DAD'S RAMBLINGS – COMMUNION
"Now in giving these instructions I do not praise you, since you come together not for the better but for the worse. For first of all, when you come together as a church, I hear that there are divisions among you, and in part I believe it. For there must also be factions among you, that those who are approved may be recognized among you." (I Corinthians 11:17-19)
One has to wonder how a church could have so many problems and still be considered "saints," as Paul called them in his greeting to them in chapter 1. But here is another illustration of how far off they could get from God's calling.
In the early church, they had what they called "love feasts" – we would call them pot-lucks – where everyone brought food. The intention was for everyone share together in an expression of love for each other. Originally, it was a commemoration of the Lord's Supper – the last meal Jesus had with His disciples before He was crucified.
Instead, it turned into an orgy where people got drunk. In addition, some of the more wealthy ate their own food but would not share it with those who had nothing (vs. 22). This was causing a division in the church between the higher-ups and the lower-downs.
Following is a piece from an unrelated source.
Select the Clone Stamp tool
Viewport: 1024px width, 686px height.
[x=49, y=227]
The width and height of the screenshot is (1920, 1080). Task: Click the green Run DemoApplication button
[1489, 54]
After rehearsing the real meaning of the Lord's Supper (vss. 23-28), Paul lowered the boom on them, saying that they were eating the bread and drinking the cup of the Lord in an unworthy manner because they were misusing the Communion time for their own edification, while putting down the less-fortunate. They were not discerning the Lord's body – that is, the Body of Christ, the church, their fellow believers – nor the true meaning of Communion.
Perhaps we do not have the same problem as the Corinthian church. But it is a reminder to us to keep the Lord's Supper sacred, and not turn it into a ritual or misuse it as a form or tradition. Communion is an opportune time for the Body of Christ to join their hearts together in celebrating the sacrificial death of the Lord Jesus. May we always treat it as the high worship it is and also as a time of fellowship with the Lord Jesus, and a time when the Body of Christ is drawn together in love around the Cross.